__TRECHO CITADO__:
§ §
Funcionária de carreira da empresa pública criada para o desenvolvimento agrícola, Silvia Massruhá destaca o papel estratégico da atuação da Embrapa em pesquisas para fazer do Brasil uma referência em agronegócio tropical e em tecnologia agropecuária
A primeira presidente mulher da cinquentenária Embrapa, precedida por 12 outros presidentes, Silvia Maria Fonseca Silveira Massruhá acredita que o Brasil tem a oportunidade de “dar um show” na COP30, apresentando suas iniciativas em pesquisa e inovação agrícolas.
Em entrevista exclusiva ao IstoÉ Dinheiro, Massruhá, que está na empresa desde 1989, conta como, há 35 anos, a Embrapa já atua com os pilares da hoje chamada sustentabilidade, e como a empresa expandiu seu perfil de pesquisa, tendo que lidar, para além das questões de cultivo, também com os aspectos sociais, econômicos, com biotecnologia, mudanças climáticas, transição energética e riscos sanitários.
“É papel da Embrapa também trazer uma agricultura de baixo carbono, esse é o foco. Ter essa noção da complexidade da agricultura e essa visão sistêmica”
Como desafio de sua gestão, Massruhá revela, em tom entusiasmado, querer integrar o volume de dados e conhecimento que a instituição reúne ao longo de cinco décadas de pesquisas e aplicar neste momento de transição energética e alimentar, com sustentabilidade. Sustentabilidade, aliás, foi uma citação constante na conversa, assim como dados e tecnologia.
Nesses 51 anos de história, a empresa acumula 4 mil tecnologias desenvolvidas em seu portfólio. Hoje, são 43 centros de pesquisas espalhados por todo o Brasil. As frentes de pesquisa são tão diversas quanto os climas, solos e variedade de culturas no pais. Algodão, café, trigo, feijão, suínos, aves, peixes, frutas, hortaliças, cerrado são alguns exemplos.
§ §
__DADOS FORNECIDOS__:
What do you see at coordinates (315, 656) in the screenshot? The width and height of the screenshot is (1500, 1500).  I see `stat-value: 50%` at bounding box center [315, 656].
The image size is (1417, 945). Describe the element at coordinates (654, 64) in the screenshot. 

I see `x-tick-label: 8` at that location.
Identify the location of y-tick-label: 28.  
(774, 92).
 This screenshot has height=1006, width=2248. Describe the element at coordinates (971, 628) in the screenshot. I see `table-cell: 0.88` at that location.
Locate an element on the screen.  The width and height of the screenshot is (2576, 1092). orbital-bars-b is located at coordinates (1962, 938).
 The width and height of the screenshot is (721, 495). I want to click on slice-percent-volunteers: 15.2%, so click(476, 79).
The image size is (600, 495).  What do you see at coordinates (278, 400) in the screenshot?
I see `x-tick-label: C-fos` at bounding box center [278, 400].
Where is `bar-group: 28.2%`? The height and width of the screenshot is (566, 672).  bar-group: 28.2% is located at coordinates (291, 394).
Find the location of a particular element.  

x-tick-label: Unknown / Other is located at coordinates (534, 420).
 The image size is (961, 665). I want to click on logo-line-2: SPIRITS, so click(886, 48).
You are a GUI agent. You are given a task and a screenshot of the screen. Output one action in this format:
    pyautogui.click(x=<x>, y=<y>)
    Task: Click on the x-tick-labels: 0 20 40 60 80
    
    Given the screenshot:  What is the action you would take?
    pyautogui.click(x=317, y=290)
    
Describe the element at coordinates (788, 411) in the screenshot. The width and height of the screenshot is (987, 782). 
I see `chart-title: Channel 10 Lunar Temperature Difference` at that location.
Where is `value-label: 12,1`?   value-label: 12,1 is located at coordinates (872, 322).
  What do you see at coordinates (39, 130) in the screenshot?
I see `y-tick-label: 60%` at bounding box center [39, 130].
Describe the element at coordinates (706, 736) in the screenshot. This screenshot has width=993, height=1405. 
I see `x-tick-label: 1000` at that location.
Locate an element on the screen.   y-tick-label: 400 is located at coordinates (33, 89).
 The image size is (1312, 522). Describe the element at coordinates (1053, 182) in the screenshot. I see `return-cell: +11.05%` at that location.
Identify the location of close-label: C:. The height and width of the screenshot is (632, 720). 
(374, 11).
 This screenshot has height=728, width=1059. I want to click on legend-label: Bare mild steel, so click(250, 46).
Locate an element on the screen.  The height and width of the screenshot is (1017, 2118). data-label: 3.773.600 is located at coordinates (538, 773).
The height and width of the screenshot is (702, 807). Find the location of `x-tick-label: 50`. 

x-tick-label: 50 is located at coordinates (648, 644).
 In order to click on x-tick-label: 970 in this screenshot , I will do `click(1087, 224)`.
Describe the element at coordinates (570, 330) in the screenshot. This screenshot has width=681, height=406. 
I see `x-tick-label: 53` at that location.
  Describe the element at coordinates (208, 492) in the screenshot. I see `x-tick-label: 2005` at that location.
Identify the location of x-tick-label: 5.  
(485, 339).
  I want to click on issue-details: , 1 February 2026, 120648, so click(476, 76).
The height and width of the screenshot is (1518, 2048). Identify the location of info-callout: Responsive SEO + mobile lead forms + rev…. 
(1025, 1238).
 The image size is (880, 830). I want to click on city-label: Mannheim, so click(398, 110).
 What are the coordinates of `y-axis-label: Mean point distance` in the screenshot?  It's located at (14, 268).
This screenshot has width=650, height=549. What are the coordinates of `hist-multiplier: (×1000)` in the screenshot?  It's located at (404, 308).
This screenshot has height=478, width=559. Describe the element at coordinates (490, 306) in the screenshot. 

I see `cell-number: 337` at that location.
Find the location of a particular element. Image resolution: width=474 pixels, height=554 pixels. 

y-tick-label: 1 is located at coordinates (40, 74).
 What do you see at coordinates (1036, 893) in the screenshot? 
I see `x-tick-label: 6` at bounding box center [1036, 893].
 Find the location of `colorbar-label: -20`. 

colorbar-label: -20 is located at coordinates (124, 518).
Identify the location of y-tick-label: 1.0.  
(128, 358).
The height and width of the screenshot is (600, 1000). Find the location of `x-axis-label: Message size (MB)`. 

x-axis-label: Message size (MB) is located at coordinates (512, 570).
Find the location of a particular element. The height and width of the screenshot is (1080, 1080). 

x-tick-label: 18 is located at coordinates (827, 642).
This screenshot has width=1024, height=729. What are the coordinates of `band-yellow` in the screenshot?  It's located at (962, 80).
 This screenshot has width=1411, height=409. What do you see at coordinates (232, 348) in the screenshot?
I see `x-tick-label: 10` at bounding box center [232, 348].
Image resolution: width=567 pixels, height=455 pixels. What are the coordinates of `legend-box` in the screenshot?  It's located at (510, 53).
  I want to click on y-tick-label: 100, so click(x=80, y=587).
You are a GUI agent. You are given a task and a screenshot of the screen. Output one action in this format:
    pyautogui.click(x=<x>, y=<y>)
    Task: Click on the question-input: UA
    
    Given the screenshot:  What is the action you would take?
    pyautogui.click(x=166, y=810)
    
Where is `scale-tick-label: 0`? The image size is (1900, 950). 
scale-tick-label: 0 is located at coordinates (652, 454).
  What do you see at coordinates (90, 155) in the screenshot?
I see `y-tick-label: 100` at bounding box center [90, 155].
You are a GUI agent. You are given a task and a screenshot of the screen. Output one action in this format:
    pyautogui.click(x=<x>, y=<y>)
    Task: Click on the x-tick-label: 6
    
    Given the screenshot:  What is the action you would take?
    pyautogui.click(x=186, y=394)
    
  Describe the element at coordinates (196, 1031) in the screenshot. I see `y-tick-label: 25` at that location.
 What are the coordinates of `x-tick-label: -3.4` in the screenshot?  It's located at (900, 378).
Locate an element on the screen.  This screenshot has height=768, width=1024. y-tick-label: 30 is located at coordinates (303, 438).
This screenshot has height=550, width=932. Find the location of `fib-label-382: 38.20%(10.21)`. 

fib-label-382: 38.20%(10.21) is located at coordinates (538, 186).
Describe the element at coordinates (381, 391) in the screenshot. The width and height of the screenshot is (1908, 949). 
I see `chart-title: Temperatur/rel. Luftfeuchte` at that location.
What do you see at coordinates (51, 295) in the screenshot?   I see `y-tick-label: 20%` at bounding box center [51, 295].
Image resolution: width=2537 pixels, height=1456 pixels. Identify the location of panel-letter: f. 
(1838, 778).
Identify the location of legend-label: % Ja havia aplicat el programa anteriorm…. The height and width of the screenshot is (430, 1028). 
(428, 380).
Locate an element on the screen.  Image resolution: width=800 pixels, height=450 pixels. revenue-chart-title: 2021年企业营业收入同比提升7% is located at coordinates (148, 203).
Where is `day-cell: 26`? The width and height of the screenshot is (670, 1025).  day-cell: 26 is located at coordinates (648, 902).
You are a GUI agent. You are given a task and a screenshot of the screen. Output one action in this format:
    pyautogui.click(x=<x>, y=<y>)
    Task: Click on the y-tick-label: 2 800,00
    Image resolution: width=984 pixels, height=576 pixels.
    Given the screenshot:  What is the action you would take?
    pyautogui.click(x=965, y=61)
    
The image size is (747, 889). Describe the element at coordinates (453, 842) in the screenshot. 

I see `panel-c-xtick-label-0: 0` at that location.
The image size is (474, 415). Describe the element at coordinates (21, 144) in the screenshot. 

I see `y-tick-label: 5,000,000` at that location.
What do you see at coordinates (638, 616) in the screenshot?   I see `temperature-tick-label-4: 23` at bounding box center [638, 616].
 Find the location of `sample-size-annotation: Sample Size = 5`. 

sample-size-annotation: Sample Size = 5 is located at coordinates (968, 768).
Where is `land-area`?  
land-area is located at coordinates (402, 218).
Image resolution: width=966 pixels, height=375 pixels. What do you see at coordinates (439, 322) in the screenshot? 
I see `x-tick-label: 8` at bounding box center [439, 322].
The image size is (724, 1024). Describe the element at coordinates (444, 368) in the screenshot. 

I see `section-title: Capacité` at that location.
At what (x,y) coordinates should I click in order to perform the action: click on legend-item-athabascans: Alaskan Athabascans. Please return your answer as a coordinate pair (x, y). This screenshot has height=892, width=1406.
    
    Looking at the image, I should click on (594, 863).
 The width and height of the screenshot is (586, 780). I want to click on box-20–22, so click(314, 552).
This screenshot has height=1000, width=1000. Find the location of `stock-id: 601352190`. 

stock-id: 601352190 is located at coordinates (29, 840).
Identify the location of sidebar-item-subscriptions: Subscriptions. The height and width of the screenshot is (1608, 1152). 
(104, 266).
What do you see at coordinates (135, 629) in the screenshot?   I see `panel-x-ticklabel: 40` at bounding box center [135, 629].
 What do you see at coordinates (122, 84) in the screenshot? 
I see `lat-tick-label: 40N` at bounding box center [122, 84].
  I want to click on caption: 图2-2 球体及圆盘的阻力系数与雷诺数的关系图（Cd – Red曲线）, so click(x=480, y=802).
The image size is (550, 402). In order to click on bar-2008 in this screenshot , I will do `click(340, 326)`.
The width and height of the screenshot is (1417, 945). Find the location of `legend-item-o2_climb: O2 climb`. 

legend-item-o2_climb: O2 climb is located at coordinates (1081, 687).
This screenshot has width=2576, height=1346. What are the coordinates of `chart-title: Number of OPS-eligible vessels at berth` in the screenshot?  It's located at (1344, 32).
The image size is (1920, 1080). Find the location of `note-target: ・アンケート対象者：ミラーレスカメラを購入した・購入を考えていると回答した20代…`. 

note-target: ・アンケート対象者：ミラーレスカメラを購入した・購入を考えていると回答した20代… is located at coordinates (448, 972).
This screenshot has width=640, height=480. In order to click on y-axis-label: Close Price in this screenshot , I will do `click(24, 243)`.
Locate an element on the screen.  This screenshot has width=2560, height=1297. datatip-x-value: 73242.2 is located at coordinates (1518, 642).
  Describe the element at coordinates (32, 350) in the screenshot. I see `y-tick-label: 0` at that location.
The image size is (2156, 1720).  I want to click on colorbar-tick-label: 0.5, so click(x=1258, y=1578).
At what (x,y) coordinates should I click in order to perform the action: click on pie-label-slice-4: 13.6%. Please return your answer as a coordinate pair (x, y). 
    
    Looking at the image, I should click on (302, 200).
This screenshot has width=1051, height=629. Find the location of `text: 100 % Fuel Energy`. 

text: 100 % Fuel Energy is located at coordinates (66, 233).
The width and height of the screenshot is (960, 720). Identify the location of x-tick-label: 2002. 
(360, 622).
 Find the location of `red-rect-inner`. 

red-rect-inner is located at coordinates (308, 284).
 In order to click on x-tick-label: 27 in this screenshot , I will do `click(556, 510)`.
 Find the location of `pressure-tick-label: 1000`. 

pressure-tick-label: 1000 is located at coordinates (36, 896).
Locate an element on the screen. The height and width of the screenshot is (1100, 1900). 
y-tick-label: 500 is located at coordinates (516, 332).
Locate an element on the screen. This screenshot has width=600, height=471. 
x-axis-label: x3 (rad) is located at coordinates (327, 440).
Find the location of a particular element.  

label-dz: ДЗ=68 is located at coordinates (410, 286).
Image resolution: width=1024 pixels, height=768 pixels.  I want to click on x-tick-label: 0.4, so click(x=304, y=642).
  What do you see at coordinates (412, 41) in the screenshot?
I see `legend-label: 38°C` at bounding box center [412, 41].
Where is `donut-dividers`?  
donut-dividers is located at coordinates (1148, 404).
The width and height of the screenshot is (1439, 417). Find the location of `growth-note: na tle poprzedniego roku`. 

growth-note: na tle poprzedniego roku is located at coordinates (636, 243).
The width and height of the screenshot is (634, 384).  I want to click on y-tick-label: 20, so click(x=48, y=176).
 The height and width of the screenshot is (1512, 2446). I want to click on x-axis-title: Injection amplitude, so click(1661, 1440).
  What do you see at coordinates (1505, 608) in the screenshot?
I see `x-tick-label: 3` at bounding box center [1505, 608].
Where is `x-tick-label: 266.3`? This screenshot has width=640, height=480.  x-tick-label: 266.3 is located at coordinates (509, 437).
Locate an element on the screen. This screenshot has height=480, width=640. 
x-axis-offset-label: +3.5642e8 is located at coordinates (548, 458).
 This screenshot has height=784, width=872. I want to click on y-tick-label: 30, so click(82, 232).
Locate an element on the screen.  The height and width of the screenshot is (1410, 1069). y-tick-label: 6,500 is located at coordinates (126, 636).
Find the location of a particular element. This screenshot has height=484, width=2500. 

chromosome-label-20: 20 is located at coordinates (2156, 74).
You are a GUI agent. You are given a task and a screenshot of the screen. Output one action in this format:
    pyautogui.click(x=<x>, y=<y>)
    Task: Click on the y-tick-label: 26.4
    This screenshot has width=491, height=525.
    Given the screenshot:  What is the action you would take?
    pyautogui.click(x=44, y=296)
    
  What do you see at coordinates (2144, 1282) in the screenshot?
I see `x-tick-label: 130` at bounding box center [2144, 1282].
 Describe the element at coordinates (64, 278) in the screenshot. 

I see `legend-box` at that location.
§ §
__TAREFA SOLICITADA__:
Copie na íntegra o trecho citado sobre a presidente da Embrapa, sem qualquer alteração. Os itens acima provêm de uma fonte distinta da do trecho citado.

__ESPAÇO DA RESPOSTA__:
Funcionária de carreira da empresa pública criada para o desenvolvimento agrícola, Silvia Massruhá destaca o papel estratégico da atuação da Embrapa em pesquisas para fazer do Brasil uma referência em agronegócio tropical e em tecnologia agropecuária
A primeira presidente mulher da cinquentenária Embrapa, precedida por 12 outros presidentes, Silvia Maria Fonseca Silveira Massruhá acredita que o Brasil tem a oportunidade de “dar um show” na COP30, apresentando suas iniciativas em pesquisa e inovação agrícolas.
Em entrevista exclusiva ao IstoÉ Dinheiro, Massruhá, que está na empresa desde 1989, conta como, há 35 anos, a Embrapa já atua com os pilares da hoje chamada sustentabilidade, e como a empresa expandiu seu perfil de pesquisa, tendo que lidar, para além das questões de cultivo, também com os aspectos sociais, econômicos, com biotecnologia, mudanças climáticas, transição energética e riscos sanitários.
“É papel da Embrapa também trazer uma agricultura de baixo carbono, esse é o foco. Ter essa noção da complexidade da agricultura e essa visão sistêmica”
Como desafio de sua gestão, Massruhá revela, em tom entusiasmado, querer integrar o volume de dados e conhecimento que a instituição reúne ao longo de cinco décadas de pesquisas e aplicar neste momento de transição energética e alimentar, com sustentabilidade. Sustentabilidade, aliás, foi uma citação constante na conversa, assim como dados e tecnologia.
Nesses 51 anos de história, a empresa acumula 4 mil tecnologias desenvolvidas em seu portfólio. Hoje, são 43 centros de pesquisas espalhados por todo o Brasil. As frentes de pesquisa são tão diversas quanto os climas, solos e variedade de culturas no pais. Algodão, café, trigo, feijão, suínos, aves, peixes, frutas, hortaliças, cerrado são alguns exemplos.